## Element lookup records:
+--

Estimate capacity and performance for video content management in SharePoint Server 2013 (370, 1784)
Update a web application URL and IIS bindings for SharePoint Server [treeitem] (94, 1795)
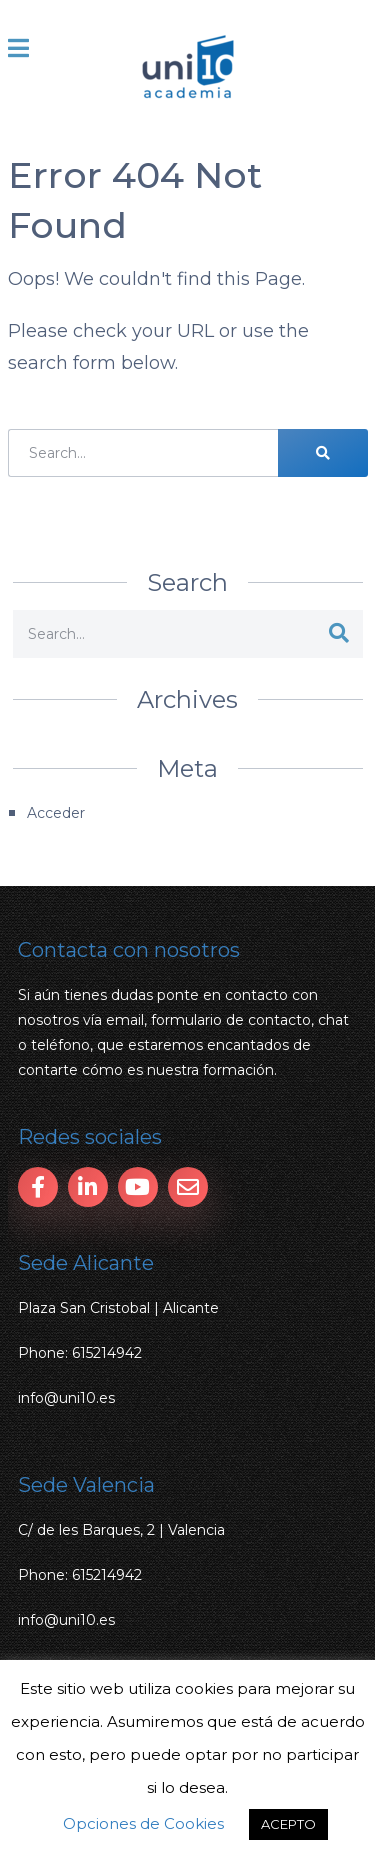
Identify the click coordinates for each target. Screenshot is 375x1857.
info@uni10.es (66, 1398)
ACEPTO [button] (288, 1824)
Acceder (56, 813)
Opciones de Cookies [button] (143, 1823)
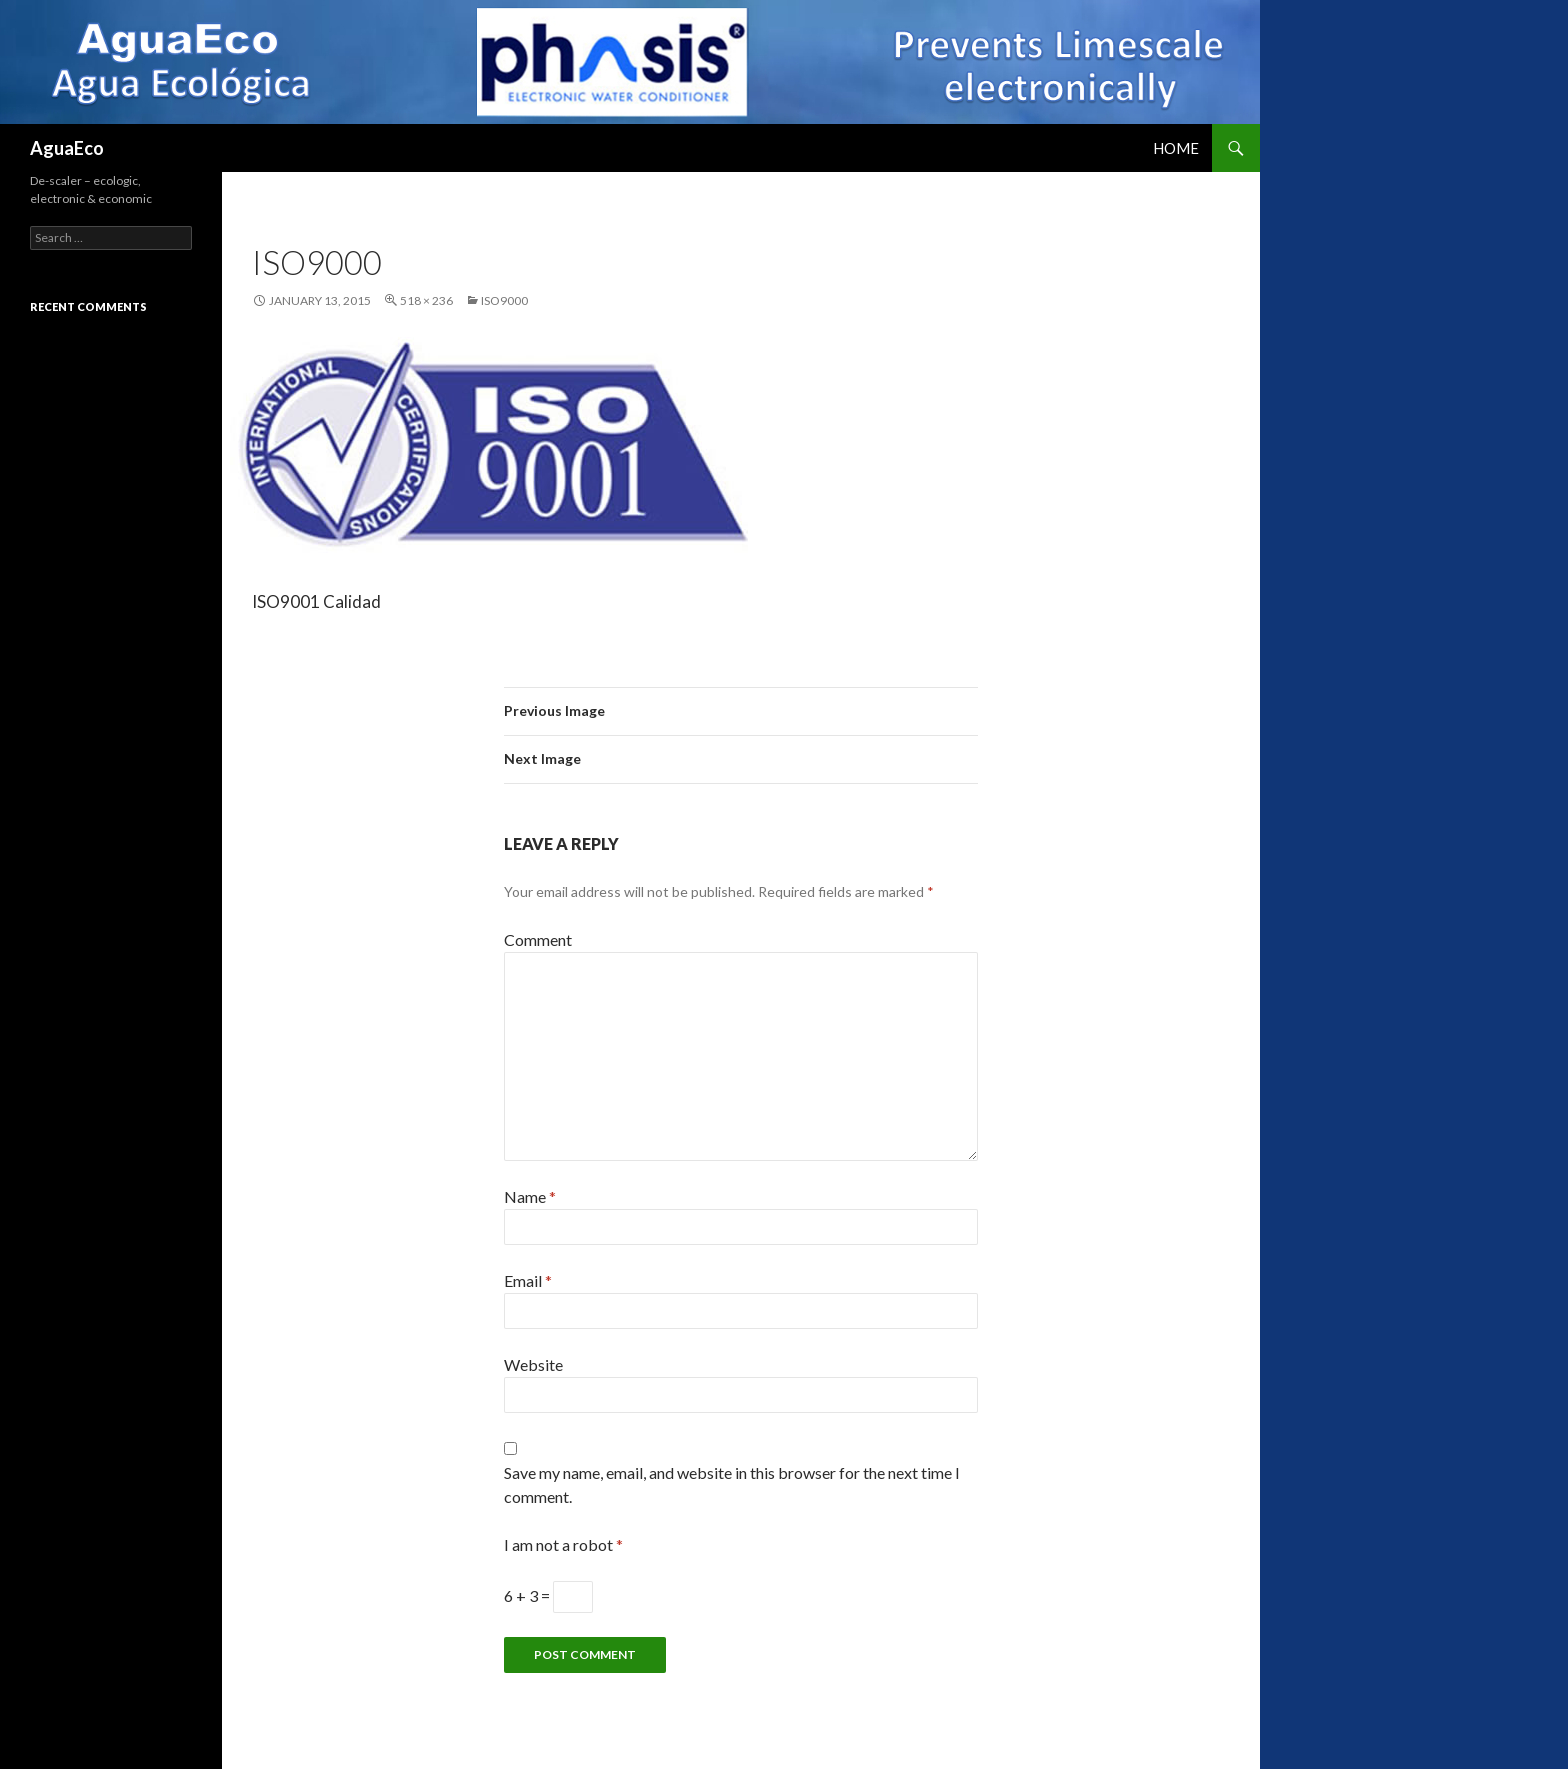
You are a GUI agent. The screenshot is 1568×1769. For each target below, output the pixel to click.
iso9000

+--

## Instructions to follow:
Reproduce every item above word for word, leaving out the pictures.

## Reply:
Estimate capacity and performance for video content management in SharePoint Server 2013 (370, 1784)
Update a web application URL and IIS bindings for SharePoint Server [treeitem] (94, 1795)
Identify the click coordinates for each target. Screenshot is 375x1857.
info@uni10.es (66, 1398)
ACEPTO [button] (288, 1824)
Acceder (56, 813)
Opciones de Cookies [button] (143, 1823)
You are a GUI agent. The screenshot is 1568×1769. For each target below, output the pixel to click.
iso9000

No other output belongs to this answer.